• REQUIREMENT
Return the lines beginning at the one that contains "Instruction: Clear the Search Fields box" and running to the end of the records, exactly and with nothing else. Omit pictures.

• STUDY MATERIAL
* * * *
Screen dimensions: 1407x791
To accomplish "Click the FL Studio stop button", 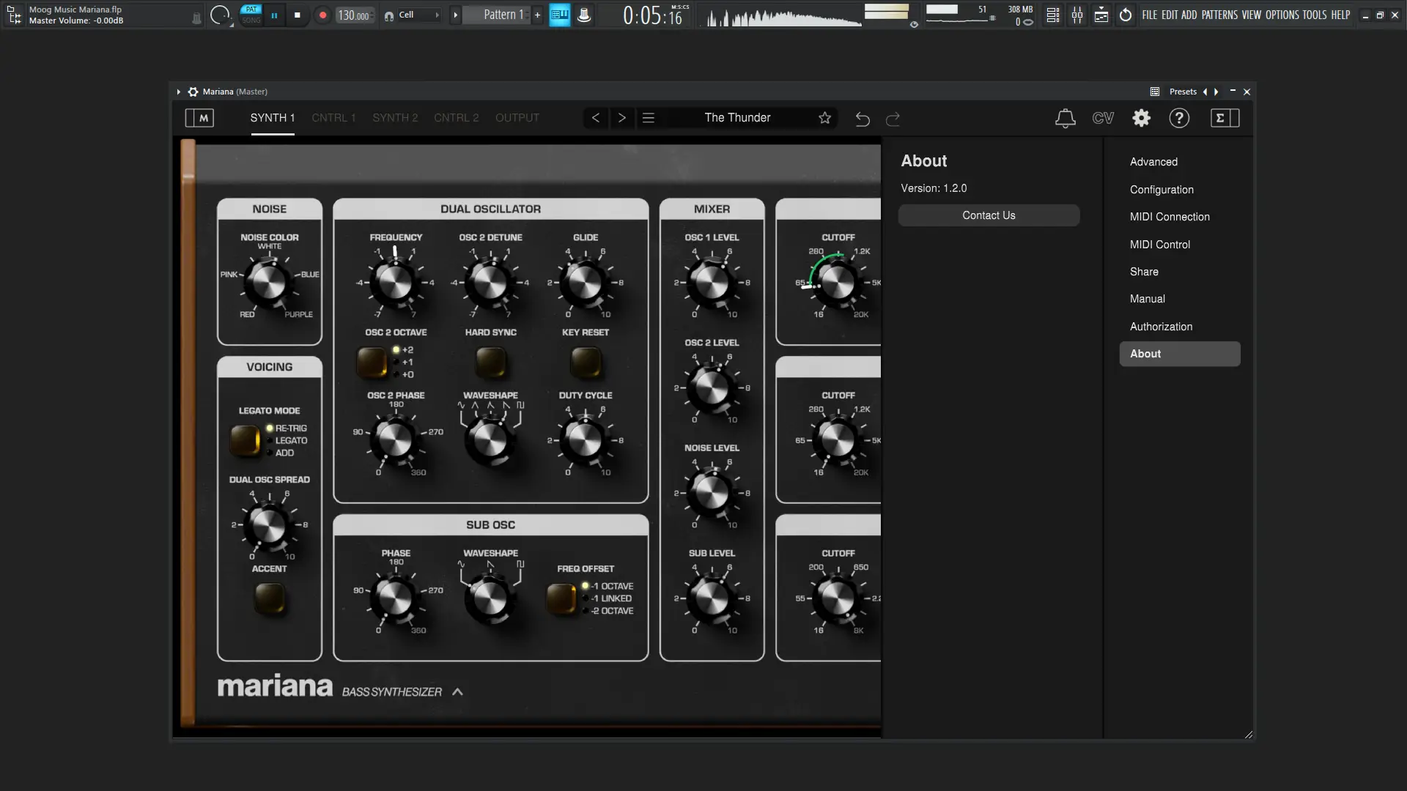I will 297,15.
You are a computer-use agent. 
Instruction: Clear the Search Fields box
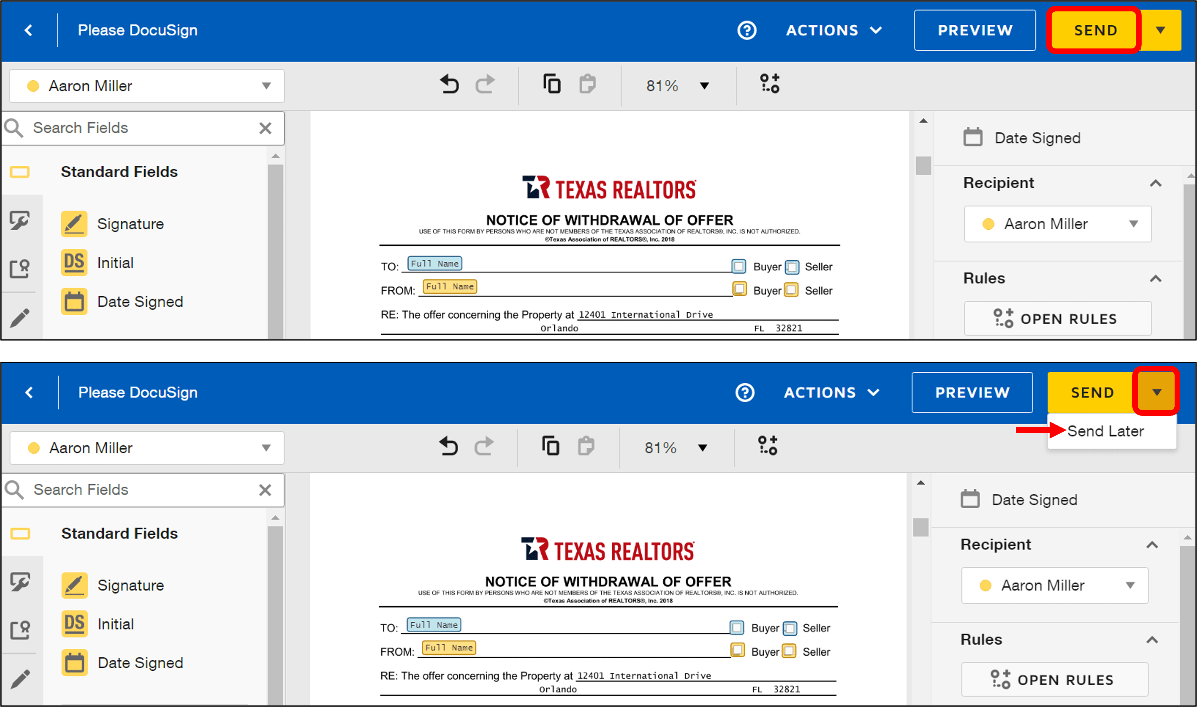(265, 128)
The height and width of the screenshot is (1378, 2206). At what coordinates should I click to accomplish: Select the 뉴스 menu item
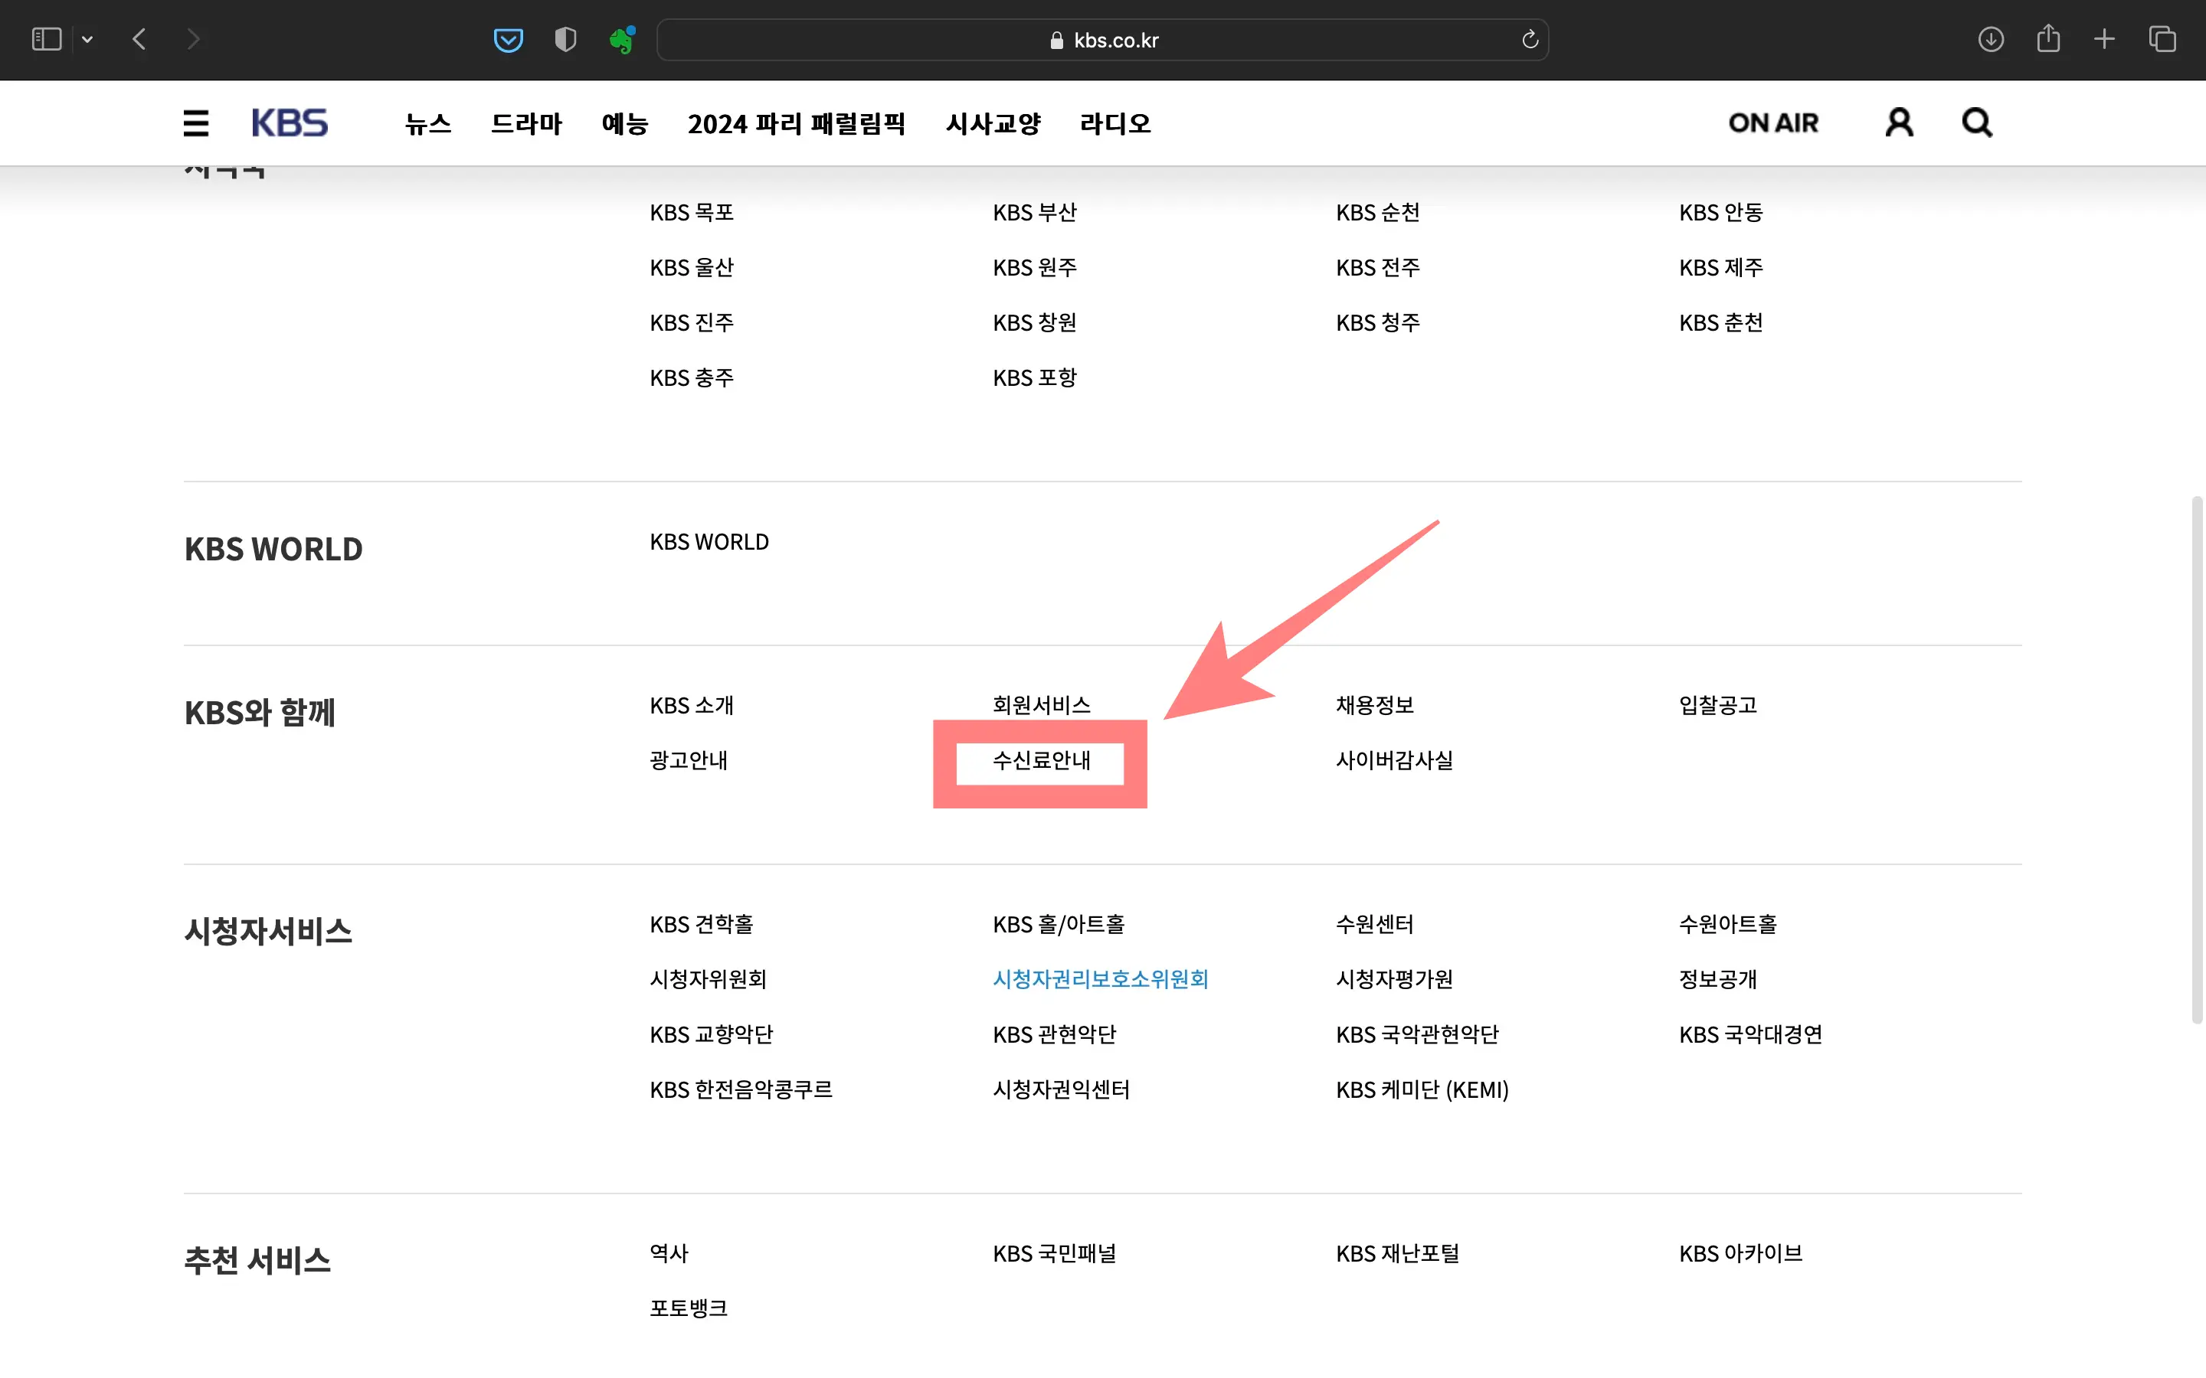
* * * *
• ANSWER AREA
Instruction: Clear the Search Fields box
(265, 128)
The height and width of the screenshot is (1378, 2206). At what coordinates should I click to accomplish: Select the 뉴스 menu item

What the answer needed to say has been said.